Task details ::
What you give back should be exactly the lines from the one with "Open the Чебупели Горячая Штучка title link" through the end of the data, without the pictures.

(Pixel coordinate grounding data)
┄┄┄┄┄┄┄┄┄┄

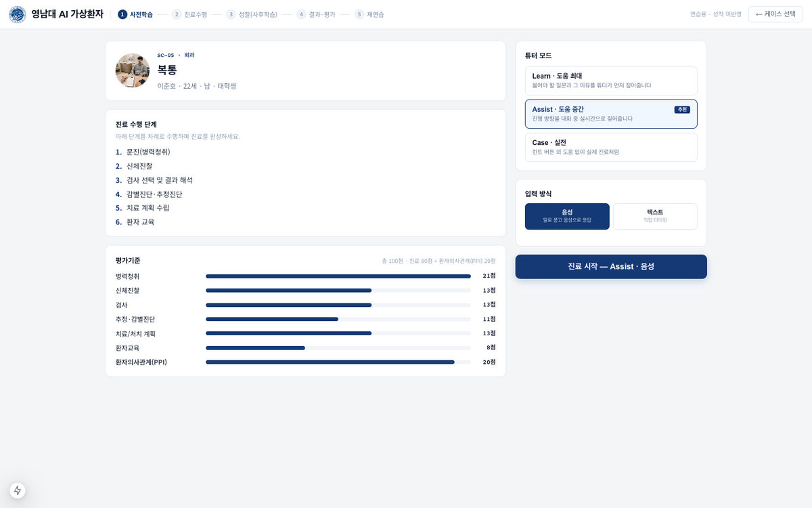Viewport: 812px width, 508px height.
Task: Go back via 케이스 선택 button
Action: (x=775, y=14)
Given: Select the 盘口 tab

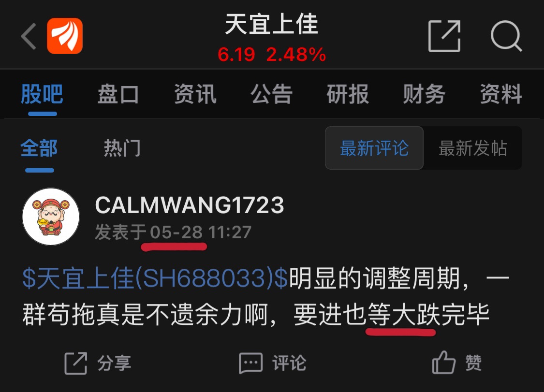Looking at the screenshot, I should pos(118,94).
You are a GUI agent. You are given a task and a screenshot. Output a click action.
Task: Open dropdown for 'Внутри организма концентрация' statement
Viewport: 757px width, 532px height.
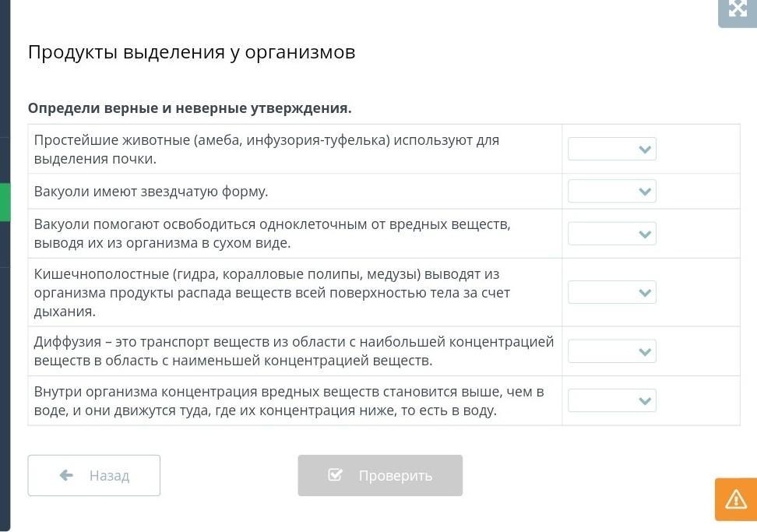coord(612,400)
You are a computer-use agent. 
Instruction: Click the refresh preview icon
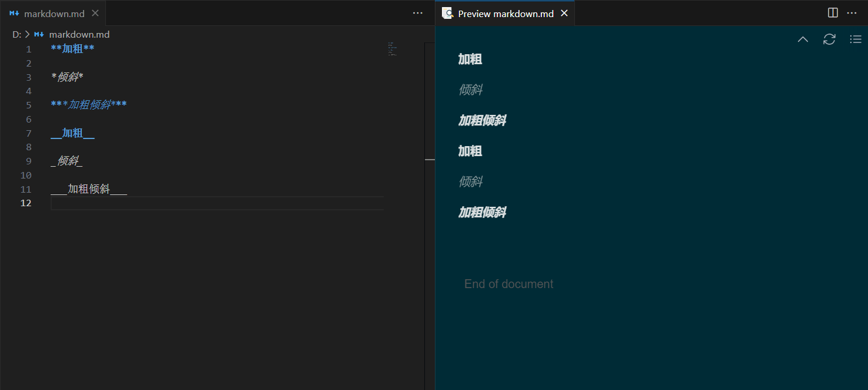829,39
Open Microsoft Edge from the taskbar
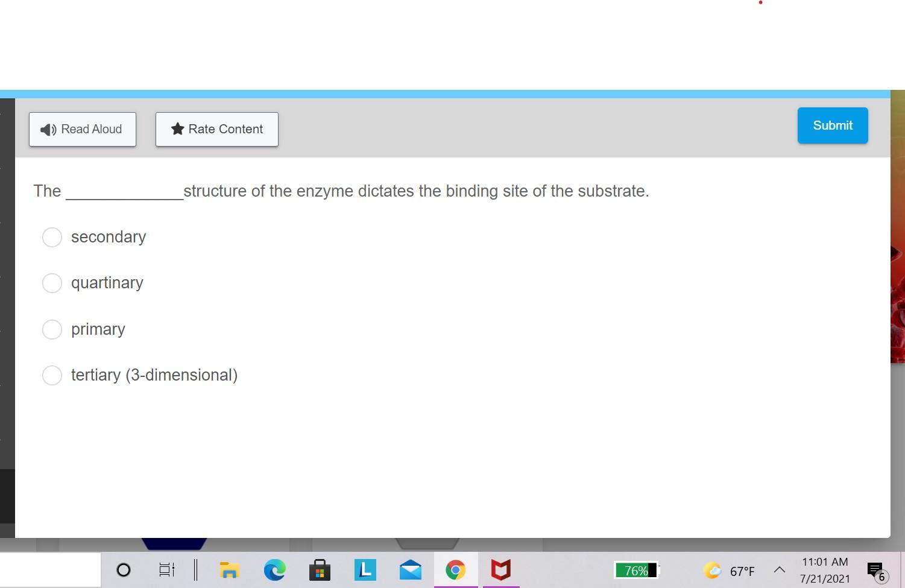 (x=275, y=569)
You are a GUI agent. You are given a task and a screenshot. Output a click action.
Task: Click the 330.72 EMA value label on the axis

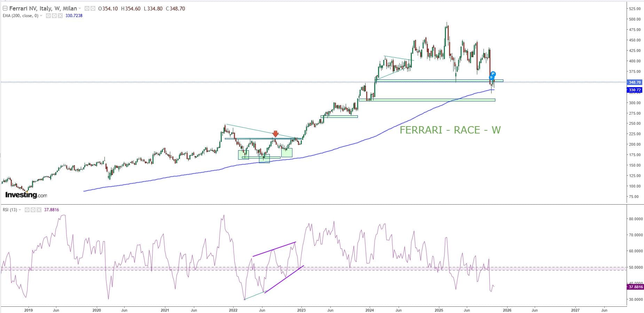point(634,90)
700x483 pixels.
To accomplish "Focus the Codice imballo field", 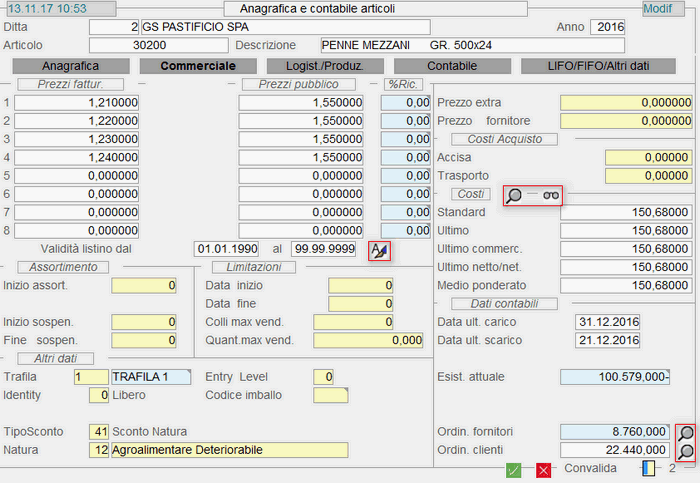I will (330, 395).
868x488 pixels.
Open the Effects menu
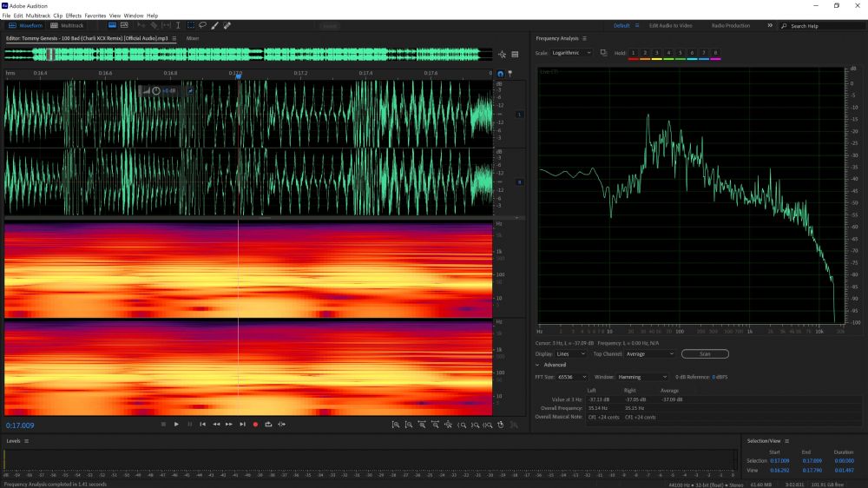pos(73,16)
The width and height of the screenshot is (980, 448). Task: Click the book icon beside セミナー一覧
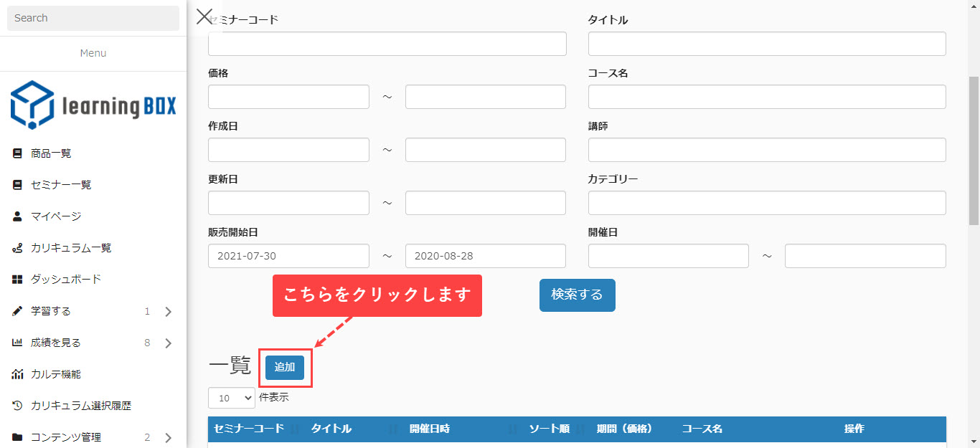click(17, 185)
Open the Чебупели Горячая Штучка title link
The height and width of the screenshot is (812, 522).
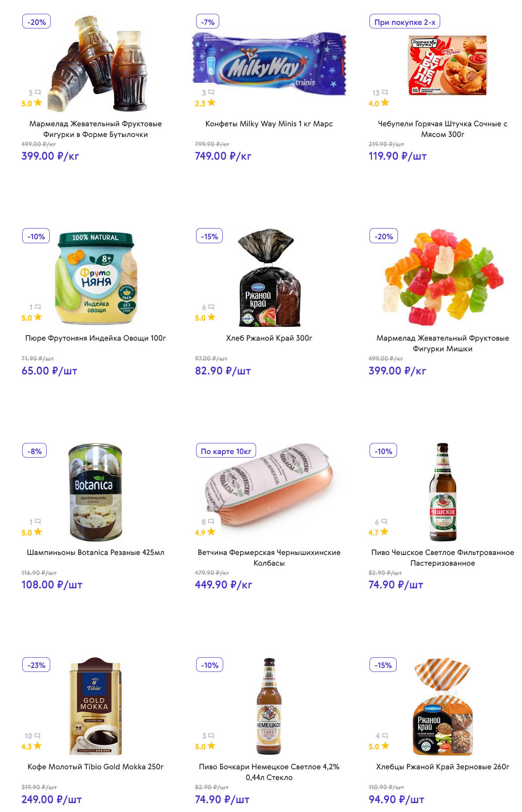pyautogui.click(x=442, y=129)
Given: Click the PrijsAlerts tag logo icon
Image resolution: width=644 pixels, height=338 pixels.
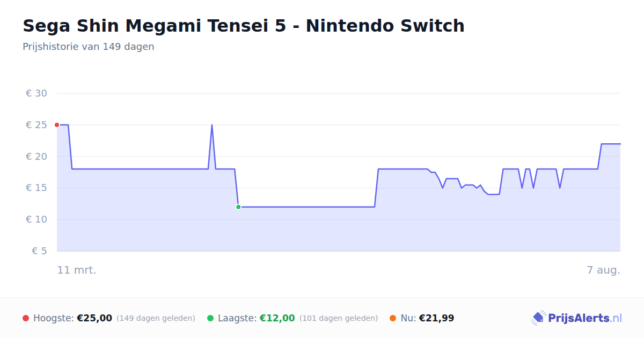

┄┄┄┄┄┄┄┄┄┄

Expected answer ::
Open the Чебупели Горячая Штучка title link
The height and width of the screenshot is (812, 522).
pyautogui.click(x=442, y=129)
Given: Click the PrijsAlerts tag logo icon
Image resolution: width=644 pixels, height=338 pixels.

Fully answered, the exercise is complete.